The main plan is to get heads up and fire again on the turn. You are putting one and a half BB in the pot to win 6 BB (odds 1:4) Odds against hitting in two cards is 1:5

You haven't taken into account your backdoor flush draw. It's important here. I'm not sure I'd make the play without it. Though it is somewhat (but not completely) discounted by the chance one of your opponents holds a flush draw.

You need your turn bluff to win around 5% of the time just to get an EV of zero and maybe it would have to work 10-15% off the time to get even with the EV of just calling.

In this situation, the bluff IS going to work fairly often. The preflop raiser will be caught without a pair quite often (AQ, AJ, AT, A2s, etc.)... or with a dubious pocket pair (88, 99, etc.). In those spots, he is going to let go to your bluff a significant percentage of the time.

Turn the king into a ten, and that's no longer as true, since QQ and JJ are now overpairs, and AQ and AJ now have two overcards.

Furthermore, your opponents tend to play too passively. They aren't going to punish you by just calling on the flop and raising you on the turn with a hand like JJ. If that could happen, the semi-bluff is much more dangerous.
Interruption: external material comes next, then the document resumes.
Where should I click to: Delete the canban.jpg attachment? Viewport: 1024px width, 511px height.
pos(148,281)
The bottom line is, this is very often a scary flop for a preflop raiser, and the two opponents between you and the raiser will often have nothing, especially nothing that they will call two bets with. This bluff will work a significant percentage of the time in a live $15-$30 game (I had the Bellagio $15-$30 in my mind as a model).

Ed Miller also says, that you could win already on the flop. But he has also stated, that it is a loose game and he has many opponents.
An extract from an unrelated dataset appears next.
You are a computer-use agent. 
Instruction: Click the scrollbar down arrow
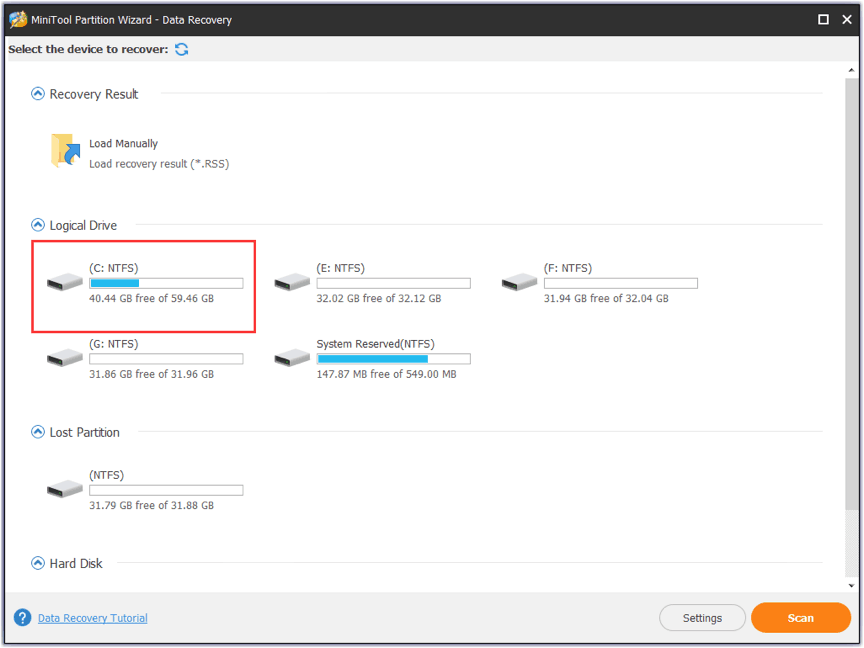tap(851, 585)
I didn't say it was a "loose" game. I said your opponents play too many hands. "Play too many hands" means "loose preflop." I didn't say anything about calling down with very little after the flop. It may sound like a nitpick to you, but I was careful to choose the words I did. Maybe I should make a bigger deal about it in my explanation.

I also wouldn't call three opponents "many." Having the fourth opponent fold is pretty crucial also to this play. If he had called instead of folding, I think clearly the check-raise is no longer correct.

I'd be the first to admit that check-raising is a bit of a marginal play. Calling is reasonably close in value I think. But I do think you steal often enough to invest the extra bet(s).